WORK ORDER. Starting with the line that contains "The height and width of the screenshot is (800, 1320)." and continuing through the line that contains "x-tick-label: 2018 is", write those lines out again, switching "screenshot" to "screen capture" and leaving everything else as it is.

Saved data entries

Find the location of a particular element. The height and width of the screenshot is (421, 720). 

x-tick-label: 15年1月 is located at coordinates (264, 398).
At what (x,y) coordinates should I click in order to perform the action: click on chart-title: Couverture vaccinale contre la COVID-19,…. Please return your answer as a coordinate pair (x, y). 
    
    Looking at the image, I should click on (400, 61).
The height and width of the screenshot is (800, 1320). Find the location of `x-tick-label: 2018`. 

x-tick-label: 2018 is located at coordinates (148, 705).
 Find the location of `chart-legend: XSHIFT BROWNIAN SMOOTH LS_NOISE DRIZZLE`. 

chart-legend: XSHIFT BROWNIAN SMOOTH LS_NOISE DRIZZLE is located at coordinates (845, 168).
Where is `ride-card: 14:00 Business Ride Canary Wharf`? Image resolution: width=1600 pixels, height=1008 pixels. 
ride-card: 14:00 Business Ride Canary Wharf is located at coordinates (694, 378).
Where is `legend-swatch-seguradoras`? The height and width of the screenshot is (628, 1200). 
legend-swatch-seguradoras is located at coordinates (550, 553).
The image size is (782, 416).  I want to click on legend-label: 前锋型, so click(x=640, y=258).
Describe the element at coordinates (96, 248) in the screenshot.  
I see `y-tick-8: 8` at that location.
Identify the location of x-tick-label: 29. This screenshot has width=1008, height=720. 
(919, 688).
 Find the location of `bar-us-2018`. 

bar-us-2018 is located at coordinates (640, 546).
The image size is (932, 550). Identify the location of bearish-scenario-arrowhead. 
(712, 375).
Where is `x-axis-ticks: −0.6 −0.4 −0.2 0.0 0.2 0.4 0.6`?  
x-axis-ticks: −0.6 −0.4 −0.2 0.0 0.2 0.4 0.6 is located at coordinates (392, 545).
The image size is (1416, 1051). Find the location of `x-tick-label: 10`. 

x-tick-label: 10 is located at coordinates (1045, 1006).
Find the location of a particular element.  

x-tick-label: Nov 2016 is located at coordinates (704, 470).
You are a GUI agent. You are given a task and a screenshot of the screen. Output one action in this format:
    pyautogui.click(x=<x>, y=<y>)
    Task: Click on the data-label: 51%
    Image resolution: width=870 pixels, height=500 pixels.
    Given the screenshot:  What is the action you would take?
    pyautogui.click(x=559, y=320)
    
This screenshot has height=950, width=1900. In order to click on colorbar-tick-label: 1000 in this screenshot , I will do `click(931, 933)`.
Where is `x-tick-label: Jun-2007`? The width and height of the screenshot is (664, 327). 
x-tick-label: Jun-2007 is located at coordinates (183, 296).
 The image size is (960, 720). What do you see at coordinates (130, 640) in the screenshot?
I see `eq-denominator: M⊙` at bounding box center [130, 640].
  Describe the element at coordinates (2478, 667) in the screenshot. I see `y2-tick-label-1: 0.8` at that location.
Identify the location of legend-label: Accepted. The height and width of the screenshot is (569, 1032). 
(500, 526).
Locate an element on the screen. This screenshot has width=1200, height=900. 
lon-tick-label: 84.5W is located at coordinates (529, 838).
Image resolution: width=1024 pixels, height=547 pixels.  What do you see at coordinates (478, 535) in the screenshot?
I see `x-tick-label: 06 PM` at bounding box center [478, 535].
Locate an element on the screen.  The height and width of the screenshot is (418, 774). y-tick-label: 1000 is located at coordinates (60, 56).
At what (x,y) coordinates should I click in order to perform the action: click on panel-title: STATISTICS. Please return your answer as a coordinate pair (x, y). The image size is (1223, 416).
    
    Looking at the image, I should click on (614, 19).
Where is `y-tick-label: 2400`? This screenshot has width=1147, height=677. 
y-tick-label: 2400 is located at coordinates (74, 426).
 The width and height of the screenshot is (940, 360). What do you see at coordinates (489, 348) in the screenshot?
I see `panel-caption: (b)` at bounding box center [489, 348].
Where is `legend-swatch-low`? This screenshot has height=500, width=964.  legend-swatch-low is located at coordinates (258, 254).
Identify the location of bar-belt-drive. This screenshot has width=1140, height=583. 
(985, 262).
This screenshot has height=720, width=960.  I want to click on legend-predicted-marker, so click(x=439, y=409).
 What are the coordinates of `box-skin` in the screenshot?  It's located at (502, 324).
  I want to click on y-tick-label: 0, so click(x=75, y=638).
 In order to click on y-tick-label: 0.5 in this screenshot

EXERCISE ANSWER.
The height and width of the screen capture is (800, 1320). Find the location of `x-tick-label: 2018`. 

x-tick-label: 2018 is located at coordinates (148, 705).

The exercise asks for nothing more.